Re: RARA-AVIS: long post on spillane

From: Randy Schultz ( randy.schultz@juno.com)
Date: 24 May 2002


On Fri, 24 May 2002 10:59:22 -0500 Robison Michael R CNIN
< Robison_M@crane.navy.mil> writes:
>
> i read recently somebody's comment that fiction should
> actually be "truer" than nonfiction, and there was a big
> spiel about why this should be. the rationale passed me
> by, but the premise didn't. when i read fiction, i'm
> looking for it to be "believable", and for it to have some
> sort of depth to stir some emotion in me or make me think.
> it looked to me like spillane was failing on both counts.

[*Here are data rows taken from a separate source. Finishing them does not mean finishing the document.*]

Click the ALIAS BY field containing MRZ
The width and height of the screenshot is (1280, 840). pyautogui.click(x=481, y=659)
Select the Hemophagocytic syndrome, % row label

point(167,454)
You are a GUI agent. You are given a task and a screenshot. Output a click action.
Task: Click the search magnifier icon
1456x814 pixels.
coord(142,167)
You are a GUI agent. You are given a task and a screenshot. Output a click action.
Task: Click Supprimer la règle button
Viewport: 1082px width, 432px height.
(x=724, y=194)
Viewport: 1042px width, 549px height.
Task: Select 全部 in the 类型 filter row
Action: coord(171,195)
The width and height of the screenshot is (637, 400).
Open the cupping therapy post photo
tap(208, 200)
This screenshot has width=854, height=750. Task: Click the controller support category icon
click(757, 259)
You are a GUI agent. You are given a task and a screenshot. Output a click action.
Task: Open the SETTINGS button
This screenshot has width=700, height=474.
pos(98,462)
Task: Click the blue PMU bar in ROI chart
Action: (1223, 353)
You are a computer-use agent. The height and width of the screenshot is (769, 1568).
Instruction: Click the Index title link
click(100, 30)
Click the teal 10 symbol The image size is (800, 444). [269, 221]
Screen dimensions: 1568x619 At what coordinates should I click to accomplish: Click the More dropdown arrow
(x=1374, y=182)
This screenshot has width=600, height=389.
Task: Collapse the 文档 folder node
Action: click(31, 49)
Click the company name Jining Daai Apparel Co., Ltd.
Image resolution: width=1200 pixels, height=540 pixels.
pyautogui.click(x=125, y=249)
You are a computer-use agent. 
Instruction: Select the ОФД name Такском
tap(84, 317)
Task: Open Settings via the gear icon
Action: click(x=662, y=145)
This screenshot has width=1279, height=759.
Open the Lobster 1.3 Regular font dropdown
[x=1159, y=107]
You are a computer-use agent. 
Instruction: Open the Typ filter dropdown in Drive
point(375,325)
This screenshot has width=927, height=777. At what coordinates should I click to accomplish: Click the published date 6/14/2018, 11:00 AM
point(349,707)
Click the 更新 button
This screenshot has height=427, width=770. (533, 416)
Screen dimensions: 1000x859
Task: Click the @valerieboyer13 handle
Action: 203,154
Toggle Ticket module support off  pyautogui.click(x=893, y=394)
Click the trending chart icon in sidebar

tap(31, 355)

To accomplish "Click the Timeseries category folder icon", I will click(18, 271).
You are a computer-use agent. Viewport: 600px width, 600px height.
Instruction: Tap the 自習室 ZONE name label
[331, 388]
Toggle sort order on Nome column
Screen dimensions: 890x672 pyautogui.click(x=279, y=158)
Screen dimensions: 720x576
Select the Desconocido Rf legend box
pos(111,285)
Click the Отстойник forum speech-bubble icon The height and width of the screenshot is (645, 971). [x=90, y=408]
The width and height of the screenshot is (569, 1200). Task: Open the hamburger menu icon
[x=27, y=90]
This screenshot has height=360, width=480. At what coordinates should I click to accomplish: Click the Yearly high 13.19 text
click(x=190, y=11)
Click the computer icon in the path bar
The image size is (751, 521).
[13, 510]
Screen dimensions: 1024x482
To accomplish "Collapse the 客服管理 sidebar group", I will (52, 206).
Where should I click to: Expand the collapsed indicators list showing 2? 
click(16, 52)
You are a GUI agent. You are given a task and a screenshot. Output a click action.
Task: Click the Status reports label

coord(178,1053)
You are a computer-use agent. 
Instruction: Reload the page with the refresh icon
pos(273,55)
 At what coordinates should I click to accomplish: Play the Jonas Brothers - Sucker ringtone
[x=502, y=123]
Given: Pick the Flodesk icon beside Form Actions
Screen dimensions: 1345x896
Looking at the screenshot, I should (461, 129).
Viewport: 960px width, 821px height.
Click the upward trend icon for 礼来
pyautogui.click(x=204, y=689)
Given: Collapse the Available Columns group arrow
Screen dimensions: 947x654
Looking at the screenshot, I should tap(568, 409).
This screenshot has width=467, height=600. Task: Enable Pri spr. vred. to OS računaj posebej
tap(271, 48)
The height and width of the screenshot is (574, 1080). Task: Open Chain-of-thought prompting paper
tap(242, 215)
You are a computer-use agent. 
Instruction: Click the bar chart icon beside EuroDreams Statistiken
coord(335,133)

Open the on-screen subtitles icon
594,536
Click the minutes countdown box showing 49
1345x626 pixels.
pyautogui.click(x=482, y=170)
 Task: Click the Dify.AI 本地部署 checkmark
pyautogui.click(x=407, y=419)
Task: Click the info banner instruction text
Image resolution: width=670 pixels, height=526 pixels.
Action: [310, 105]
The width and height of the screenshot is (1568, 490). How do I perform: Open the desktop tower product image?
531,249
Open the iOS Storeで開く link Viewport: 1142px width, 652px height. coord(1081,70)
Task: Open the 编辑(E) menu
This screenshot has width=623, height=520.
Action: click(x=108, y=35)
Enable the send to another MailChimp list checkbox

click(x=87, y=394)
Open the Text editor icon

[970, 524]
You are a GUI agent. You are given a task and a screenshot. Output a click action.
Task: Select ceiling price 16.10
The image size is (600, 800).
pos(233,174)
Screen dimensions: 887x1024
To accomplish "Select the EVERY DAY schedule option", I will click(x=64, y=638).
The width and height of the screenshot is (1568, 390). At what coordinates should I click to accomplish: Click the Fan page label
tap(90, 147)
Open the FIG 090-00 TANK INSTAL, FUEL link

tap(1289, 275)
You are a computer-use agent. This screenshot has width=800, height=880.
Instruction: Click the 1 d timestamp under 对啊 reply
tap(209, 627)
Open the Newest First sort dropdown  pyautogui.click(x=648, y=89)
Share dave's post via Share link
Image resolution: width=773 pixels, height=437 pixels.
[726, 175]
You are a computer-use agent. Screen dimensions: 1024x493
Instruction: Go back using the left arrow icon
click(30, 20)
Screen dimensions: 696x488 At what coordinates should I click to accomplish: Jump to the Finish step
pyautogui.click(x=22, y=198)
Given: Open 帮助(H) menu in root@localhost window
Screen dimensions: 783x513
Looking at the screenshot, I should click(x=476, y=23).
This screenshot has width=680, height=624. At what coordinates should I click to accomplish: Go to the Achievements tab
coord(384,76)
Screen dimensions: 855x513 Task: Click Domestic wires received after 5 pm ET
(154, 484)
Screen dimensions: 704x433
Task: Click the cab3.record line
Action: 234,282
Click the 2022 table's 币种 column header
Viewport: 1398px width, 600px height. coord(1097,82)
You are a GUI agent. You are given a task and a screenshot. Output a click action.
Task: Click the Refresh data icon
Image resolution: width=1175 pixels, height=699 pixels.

It's interesting you should single Spillane out on this. I think this is endemic to crime fiction in general (including many books mentioned here. Hammett and Chandler stories are hardly filled with fleshed out characters with deep, textured emotions).

At its heart, most crime fiction is very logical, and thus the feelings of the characters are sublimated by their motives (greed, lust, fear of being exposed). These are not things I would count as well developed emotions, but more like the most superficial of them. In most crime fiction, the characters/suspects are merely vehicles to move the story along, take you off the trail of the real criminal..etc.

For myself, I feel that I have different rules for different types of books. I read a lot of spy fiction, and the things I look for in a Bond book aren't necessarily the same things I expect or require when I read a Jane Austen book. Similarly, in crime fiction, I expect the protagonist to be believable, falliable, and the crime itself to be solvable by the information and intuition that is within the 'detective' of it.

As for Spillane's books, the words are direct, plain and perfectly keeping in the worldview and educational level of Hammer. He doesn't use big words or pull out a philosophy book and start reading it. And his character/words/emotions are in line with someone who needs to cut through a lot of noise in order to do his job. The right tool for the right job, you could say.